- Consigne de travail 1
Réécrivez le passage du texte sur l'aviculture qui s'ouvre sur les mots contenant "MOINS DE CLIENTS" et se clôt sur "en toutes saisons.", en y substituant "robustesse" à "résistance".
- Consigne de travail 2
Répondez aux questions suivantes d'après le texte sur l'aviculture :
(a) Combien coûte un poussin de souche Cobb 500 ?
(b) Qu'est-ce qui empêche les poulets de libérer la chaleur par la sueur ?
(c) Sur quel aspect les usines se focalisent-elles souvent pour les poulets de chair ?

### Extrait du texte

Toutefois, l’investissement reste conséquent. Les poussins de souche Cobb 500, l’une des meilleures races, coûtent 600 FCfa l’unité. Et le sac d’aliment, 15.000 FCfa. Sans compter les vaccins. « Il faut donc sécuriser tout cela », recommande le vétérinaire. Cela passe par un poulailler bien construit et rigoureusement entretenu. Le constat, c’est que la plupart des aviculteurs traditionnels ou amateurs ne respectent ni les normes de construction, ni le plan de prophylaxie, encore moins les différentes étapes de désinfection ainsi que la période de vide sanitaire à observer entre deux bandes. Ce qui augmente les risques surtout en hivernage, avec la prolifération des bactéries. « De plus, il faut savoir que les poulets n’ont pas de glandes sudoripares, c’est-à-dire qu’ils ne peuvent pas libérer la chaleur par la sueur », précise-t-il. Ainsi, en période de forte chaleur, il faut systématiquement réguler la température dans le poulailler et la maintenir à un degré soutenable par les poulets, tout en évitant l’humidité du sol et des parois. « Étant donné que beaucoup de gens font dans l’amateurisme, pour eux, la médication, l’hygiène, le régime alimentaire strict, l’asepsie, le pédiluve ; tout cela, c’est des histoires », déplore le pharmacien. « Après, il ne faut pas s’étonner de voir son poulailler complètement décimé… », ajoute M. Diallo, en hochant la tête.

MOINS DE CLIENTS POUR LES VÉTÉRINAIRES ET VENDEURS D’ALIMENT

Il souligne que « les poulets de chair ne sont élevés que pour produire de la viande » et souvent les usines se focalisent sur l’aspect croissance rapide et non sur la résistance. Pourtant, tout dépend de la qualité des œufs à couver (Oac) des différentes couveuses industrielles. De nombreux critères entrent donc en jeu pour une bonne gestion du poulailler. Il faut les maîtriser pour rester en activité en toutes saisons.

######
### Données fournies

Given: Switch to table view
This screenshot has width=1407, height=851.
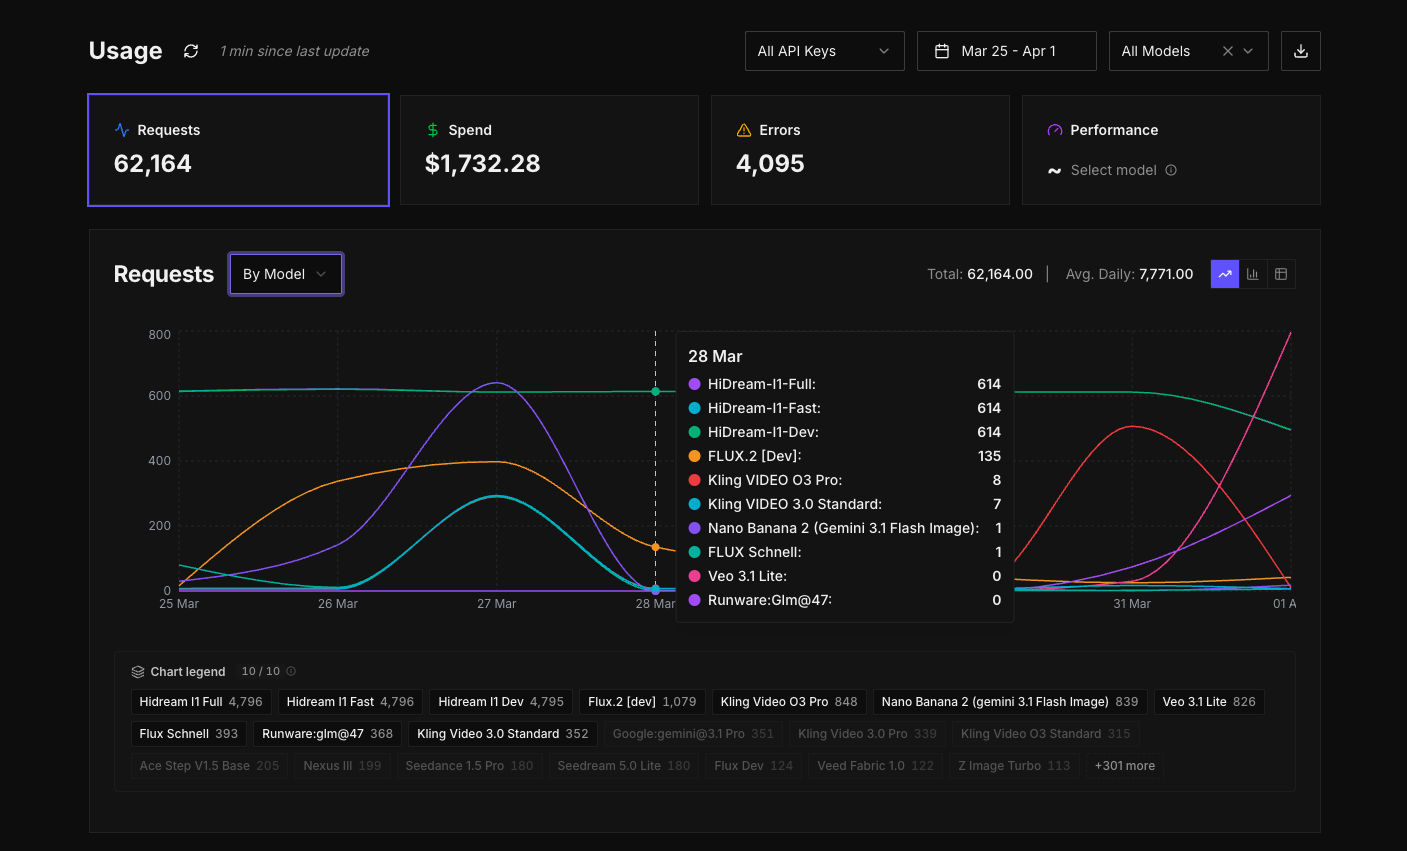Looking at the screenshot, I should (1281, 274).
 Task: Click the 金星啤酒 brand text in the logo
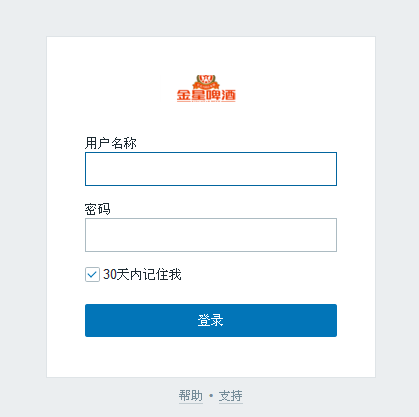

######

- Réponse 1
MOINS DE CLIENTS POUR LES VÉTÉRINAIRES ET VENDEURS D’ALIMENT

Il souligne que « les poulets de chair ne sont élevés que pour produire de la viande » et souvent les usines se focalisent sur l’aspect croissance rapide et non sur la robustesse. Pourtant, tout dépend de la qualité des œufs à couver (Oac) des différentes couveuses industrielles. De nombreux critères entrent donc en jeu pour une bonne gestion du poulailler. Il faut les maîtriser pour rester en activité en toutes saisons.

- Réponse 2
(a) 600 FCfa l'unité.
(b) Ils n'ont pas de glandes sudoripares.
(c) Sur la croissance rapide, et non sur la résistance.